Will you quote all of the entries, word for word?

Content starts

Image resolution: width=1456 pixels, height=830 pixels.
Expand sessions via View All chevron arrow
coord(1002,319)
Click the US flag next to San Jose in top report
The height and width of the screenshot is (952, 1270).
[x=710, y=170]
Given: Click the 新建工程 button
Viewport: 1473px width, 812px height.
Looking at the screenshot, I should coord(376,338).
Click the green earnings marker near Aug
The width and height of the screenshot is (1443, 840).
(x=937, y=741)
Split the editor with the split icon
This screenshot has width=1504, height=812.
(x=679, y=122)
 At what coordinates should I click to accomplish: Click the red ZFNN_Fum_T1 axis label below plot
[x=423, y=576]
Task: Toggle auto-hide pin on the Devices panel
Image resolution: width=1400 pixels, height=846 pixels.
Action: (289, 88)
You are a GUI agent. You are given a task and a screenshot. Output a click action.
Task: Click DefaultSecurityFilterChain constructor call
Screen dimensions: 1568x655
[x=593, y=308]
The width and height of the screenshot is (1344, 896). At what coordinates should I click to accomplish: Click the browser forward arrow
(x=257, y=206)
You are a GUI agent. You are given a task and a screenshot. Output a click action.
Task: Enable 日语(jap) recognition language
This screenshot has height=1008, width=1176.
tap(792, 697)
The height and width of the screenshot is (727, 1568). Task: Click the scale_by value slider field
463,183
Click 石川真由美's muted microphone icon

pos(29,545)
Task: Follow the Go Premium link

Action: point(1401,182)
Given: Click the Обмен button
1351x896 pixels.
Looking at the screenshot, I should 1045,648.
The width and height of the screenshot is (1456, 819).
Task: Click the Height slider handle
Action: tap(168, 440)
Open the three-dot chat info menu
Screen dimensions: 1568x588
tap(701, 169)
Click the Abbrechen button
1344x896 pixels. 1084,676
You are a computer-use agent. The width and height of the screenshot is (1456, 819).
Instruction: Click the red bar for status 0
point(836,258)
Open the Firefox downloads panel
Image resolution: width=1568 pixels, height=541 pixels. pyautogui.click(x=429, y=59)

Content ends

Result:
Image resolution: width=1456 pixels, height=830 pixels.
Expand sessions via View All chevron arrow
coord(1002,319)
Click the US flag next to San Jose in top report
The height and width of the screenshot is (952, 1270).
[x=710, y=170]
Given: Click the 新建工程 button
Viewport: 1473px width, 812px height.
Looking at the screenshot, I should coord(376,338).
Click the green earnings marker near Aug
The width and height of the screenshot is (1443, 840).
(x=937, y=741)
Split the editor with the split icon
This screenshot has width=1504, height=812.
(x=679, y=122)
 At what coordinates should I click to accomplish: Click the red ZFNN_Fum_T1 axis label below plot
[x=423, y=576]
Task: Toggle auto-hide pin on the Devices panel
Image resolution: width=1400 pixels, height=846 pixels.
Action: (289, 88)
You are a GUI agent. You are given a task and a screenshot. Output a click action.
Task: Click DefaultSecurityFilterChain constructor call
Screen dimensions: 1568x655
[x=593, y=308]
The width and height of the screenshot is (1344, 896). At what coordinates should I click to accomplish: Click the browser forward arrow
(x=257, y=206)
You are a GUI agent. You are given a task and a screenshot. Output a click action.
Task: Enable 日语(jap) recognition language
This screenshot has height=1008, width=1176.
tap(792, 697)
The height and width of the screenshot is (727, 1568). Task: Click the scale_by value slider field
463,183
Click 石川真由美's muted microphone icon

pos(29,545)
Task: Follow the Go Premium link

Action: point(1401,182)
Given: Click the Обмен button
1351x896 pixels.
Looking at the screenshot, I should 1045,648.
The width and height of the screenshot is (1456, 819).
Task: Click the Height slider handle
Action: tap(168, 440)
Open the three-dot chat info menu
Screen dimensions: 1568x588
tap(701, 169)
Click the Abbrechen button
1344x896 pixels. 1084,676
You are a computer-use agent. The width and height of the screenshot is (1456, 819).
Instruction: Click the red bar for status 0
point(836,258)
Open the Firefox downloads panel
Image resolution: width=1568 pixels, height=541 pixels. pyautogui.click(x=429, y=59)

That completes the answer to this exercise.